Top of DOCUMENT SECTION

After 90 minutes of debate on a bill that would have expanded Medicaid in Virginia, the measure failed to reach a floor vote, killing the idea for the 2014 General Assembly special session.
The compromise proposed by Republican Del. Thomas Davis Rust (R-Fairfax) would have allowed 400,000 needy Virginians to purchase private health insurance, using federal Medicaid funds.
But in a 64-33 vote, the House of Delegates refused to "engross" Rust's bill, meaning the bill never came to a full vote.
"The decision on this bill was made before we arrived in Richmond; the debate was mere window dressing," said House Democratic Leader David J. Toscano (D-Charlottesville). "The rejection of this legislation is further proof that this entire Medicaid special session was a charade."
In an interview Thursday, House Majority Leader Kirk Cox (R-Colonial Heights) said the compromise bill relied on waivers that were unlikely to be approved, and had a series of problems that made its implementation difficult.
"I think going forward when we return in January, we will not be seeing any Republican bills related to Medicaid expansion," Cox said. "We are more concerned with Medicaid reform."
Gov. Terry McAuliffe has fought for Medicaid expansion since his time on the campaign trail, arguing that accepting federal funds will bring back tax dollars sent from Virginia to D.C.

Bottom of DOCUMENT SECTION

Answer these questions from the article above on the Virginia Medicaid bill.
1. How many needy Virginians would Rust's compromise have allowed to purchase private health insurance?
2. By what vote did the House of Delegates refuse to engross the bill?
3. According to Cox, what are Republicans more concerned with?

Top of EXTRACTED INFORMATION

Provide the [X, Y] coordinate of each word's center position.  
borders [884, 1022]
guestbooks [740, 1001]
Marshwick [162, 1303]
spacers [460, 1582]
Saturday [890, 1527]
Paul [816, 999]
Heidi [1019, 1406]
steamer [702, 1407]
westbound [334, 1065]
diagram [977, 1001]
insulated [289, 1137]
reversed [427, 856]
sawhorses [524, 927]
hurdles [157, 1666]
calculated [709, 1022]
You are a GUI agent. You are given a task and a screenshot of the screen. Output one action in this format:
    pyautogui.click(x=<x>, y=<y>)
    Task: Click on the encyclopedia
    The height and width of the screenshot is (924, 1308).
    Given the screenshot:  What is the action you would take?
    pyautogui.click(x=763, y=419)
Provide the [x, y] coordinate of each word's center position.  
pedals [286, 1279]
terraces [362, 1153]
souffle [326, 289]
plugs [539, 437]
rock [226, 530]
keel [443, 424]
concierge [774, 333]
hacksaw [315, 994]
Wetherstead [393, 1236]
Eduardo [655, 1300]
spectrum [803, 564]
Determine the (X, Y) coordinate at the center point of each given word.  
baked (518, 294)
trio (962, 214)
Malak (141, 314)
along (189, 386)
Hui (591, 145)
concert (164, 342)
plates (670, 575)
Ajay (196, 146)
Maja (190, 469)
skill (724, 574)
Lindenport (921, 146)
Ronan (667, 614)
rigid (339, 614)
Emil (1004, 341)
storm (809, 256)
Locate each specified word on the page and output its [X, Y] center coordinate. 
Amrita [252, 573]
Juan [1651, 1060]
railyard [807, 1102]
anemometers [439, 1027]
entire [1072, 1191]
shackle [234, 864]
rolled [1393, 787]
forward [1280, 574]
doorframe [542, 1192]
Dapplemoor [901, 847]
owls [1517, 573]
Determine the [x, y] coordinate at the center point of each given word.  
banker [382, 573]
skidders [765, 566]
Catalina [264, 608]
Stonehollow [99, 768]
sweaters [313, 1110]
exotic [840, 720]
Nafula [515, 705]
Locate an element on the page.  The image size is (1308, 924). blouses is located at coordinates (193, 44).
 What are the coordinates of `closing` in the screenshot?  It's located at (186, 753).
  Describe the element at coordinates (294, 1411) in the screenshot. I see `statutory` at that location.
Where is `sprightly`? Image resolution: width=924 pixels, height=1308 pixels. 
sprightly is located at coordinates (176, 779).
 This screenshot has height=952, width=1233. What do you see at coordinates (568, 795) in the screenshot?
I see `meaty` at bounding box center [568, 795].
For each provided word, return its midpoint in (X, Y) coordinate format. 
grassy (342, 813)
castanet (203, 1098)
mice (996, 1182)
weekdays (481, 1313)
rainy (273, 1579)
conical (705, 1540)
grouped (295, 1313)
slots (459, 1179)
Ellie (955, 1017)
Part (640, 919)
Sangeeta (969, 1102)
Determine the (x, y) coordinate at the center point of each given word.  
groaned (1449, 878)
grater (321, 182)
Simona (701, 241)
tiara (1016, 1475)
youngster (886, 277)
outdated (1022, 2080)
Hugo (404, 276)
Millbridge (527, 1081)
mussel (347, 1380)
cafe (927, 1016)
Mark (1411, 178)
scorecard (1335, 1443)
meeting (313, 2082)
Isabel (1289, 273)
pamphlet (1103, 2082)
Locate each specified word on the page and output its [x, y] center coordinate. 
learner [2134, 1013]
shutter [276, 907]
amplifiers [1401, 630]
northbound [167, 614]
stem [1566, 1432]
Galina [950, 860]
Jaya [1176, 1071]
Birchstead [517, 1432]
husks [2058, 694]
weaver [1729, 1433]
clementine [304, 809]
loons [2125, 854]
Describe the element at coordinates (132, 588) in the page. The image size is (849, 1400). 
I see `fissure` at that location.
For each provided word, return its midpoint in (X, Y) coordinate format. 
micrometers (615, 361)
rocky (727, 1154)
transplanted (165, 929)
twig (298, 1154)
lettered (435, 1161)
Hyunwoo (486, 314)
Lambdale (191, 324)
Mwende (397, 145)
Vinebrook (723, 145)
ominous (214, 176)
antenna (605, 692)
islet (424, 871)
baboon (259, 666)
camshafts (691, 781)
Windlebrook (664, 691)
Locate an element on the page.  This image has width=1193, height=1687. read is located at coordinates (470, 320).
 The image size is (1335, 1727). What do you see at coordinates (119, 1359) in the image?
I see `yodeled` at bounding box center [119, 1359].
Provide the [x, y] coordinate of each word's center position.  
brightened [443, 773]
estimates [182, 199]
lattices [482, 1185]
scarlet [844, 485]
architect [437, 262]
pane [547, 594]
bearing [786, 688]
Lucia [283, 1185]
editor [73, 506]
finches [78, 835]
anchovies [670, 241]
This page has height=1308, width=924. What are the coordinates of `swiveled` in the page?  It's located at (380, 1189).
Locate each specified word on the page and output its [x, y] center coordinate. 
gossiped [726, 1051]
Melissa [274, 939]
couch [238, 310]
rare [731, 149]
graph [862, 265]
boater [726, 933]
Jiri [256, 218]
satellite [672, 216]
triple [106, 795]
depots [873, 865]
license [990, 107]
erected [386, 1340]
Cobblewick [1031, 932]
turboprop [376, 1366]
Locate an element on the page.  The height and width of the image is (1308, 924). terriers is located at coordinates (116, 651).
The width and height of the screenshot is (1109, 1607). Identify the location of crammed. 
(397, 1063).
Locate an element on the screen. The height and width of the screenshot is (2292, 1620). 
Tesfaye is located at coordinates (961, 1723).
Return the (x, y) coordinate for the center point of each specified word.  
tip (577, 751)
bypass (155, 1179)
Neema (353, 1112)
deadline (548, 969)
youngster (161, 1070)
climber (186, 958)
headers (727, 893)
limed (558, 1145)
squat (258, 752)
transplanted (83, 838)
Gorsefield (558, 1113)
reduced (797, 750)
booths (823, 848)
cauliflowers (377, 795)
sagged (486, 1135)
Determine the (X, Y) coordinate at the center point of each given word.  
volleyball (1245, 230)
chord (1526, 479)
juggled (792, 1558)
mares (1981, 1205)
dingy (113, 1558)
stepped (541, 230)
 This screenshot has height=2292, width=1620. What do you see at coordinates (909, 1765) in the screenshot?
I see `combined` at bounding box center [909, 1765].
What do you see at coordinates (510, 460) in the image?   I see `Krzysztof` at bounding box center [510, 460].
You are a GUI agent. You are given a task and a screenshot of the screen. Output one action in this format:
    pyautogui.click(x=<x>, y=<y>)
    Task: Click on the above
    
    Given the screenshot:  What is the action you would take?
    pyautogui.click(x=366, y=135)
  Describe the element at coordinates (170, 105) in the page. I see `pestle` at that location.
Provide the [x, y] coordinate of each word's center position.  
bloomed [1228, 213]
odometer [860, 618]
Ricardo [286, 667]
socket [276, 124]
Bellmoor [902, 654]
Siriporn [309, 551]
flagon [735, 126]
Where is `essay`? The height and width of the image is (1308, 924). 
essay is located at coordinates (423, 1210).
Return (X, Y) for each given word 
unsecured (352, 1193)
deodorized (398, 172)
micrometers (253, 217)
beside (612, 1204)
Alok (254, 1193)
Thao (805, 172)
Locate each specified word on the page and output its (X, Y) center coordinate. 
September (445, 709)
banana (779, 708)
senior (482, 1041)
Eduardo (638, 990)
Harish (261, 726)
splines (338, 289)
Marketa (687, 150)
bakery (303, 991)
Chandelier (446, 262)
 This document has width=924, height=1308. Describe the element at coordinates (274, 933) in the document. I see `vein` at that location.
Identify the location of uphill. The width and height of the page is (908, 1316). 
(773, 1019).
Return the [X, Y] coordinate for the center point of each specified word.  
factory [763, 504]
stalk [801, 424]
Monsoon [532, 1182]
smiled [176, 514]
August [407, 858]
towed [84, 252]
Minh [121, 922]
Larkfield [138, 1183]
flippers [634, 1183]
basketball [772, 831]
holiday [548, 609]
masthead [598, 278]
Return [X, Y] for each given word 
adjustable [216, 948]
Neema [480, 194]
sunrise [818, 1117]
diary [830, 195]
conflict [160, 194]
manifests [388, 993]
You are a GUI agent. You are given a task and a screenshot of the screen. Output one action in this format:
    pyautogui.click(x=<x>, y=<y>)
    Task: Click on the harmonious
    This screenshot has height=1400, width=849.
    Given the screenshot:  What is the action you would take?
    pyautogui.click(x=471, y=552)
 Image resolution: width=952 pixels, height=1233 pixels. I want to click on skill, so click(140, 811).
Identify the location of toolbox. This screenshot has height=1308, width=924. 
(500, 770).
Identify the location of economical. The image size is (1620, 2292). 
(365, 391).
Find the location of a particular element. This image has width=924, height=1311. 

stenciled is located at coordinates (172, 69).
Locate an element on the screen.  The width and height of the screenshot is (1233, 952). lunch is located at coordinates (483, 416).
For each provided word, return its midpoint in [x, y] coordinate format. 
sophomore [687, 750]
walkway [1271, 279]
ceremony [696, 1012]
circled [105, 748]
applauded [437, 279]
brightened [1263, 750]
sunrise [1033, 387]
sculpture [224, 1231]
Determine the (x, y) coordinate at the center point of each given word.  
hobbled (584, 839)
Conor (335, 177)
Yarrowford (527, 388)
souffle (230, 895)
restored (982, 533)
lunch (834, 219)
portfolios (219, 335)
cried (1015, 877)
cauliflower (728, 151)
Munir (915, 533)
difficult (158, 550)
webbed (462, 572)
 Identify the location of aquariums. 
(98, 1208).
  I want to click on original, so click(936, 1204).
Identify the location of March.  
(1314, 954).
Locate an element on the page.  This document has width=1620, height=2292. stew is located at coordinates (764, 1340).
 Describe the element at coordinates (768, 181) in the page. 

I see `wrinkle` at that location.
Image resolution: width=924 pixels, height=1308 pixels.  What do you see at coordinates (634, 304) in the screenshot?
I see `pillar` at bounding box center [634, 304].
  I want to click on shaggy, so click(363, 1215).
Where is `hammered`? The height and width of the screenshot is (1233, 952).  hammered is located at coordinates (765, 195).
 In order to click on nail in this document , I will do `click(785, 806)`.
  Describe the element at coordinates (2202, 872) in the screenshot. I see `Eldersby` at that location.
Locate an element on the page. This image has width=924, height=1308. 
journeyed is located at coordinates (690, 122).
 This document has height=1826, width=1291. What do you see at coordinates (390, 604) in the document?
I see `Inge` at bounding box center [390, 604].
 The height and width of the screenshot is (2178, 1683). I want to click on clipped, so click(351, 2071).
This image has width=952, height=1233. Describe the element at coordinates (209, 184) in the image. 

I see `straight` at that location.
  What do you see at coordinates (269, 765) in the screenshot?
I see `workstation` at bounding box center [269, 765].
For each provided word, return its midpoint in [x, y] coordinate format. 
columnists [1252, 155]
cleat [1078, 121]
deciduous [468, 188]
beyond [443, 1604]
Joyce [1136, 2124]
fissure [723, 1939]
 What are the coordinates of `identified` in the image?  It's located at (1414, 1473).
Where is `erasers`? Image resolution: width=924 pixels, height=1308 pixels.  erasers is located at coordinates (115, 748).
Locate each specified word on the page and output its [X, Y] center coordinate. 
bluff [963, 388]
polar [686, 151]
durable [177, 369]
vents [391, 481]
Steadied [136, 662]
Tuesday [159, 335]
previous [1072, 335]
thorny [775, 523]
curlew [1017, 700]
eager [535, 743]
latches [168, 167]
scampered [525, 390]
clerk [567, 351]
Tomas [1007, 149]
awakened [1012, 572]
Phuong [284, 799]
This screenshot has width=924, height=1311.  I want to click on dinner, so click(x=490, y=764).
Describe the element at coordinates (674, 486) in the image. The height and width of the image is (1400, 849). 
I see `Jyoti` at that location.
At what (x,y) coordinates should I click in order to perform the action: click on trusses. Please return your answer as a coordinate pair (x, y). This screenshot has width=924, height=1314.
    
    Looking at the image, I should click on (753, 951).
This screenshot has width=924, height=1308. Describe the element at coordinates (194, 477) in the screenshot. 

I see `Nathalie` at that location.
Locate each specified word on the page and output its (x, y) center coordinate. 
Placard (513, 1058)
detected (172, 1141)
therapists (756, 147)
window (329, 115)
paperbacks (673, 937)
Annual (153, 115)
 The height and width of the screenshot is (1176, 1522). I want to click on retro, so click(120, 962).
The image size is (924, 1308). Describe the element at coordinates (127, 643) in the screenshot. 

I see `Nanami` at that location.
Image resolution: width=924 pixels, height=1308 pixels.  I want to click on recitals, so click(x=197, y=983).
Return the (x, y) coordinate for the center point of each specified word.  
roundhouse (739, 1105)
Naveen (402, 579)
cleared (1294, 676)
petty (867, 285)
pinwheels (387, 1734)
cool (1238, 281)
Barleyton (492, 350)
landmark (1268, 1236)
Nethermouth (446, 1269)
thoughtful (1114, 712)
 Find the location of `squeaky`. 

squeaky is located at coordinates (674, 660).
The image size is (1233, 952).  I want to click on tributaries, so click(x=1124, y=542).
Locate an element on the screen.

Bottom of EXTRACTED INFORMATION

**OUTPUT FOR THIS EXERCISE:**
1. 400,000
2. 64-33
3. Medicaid reform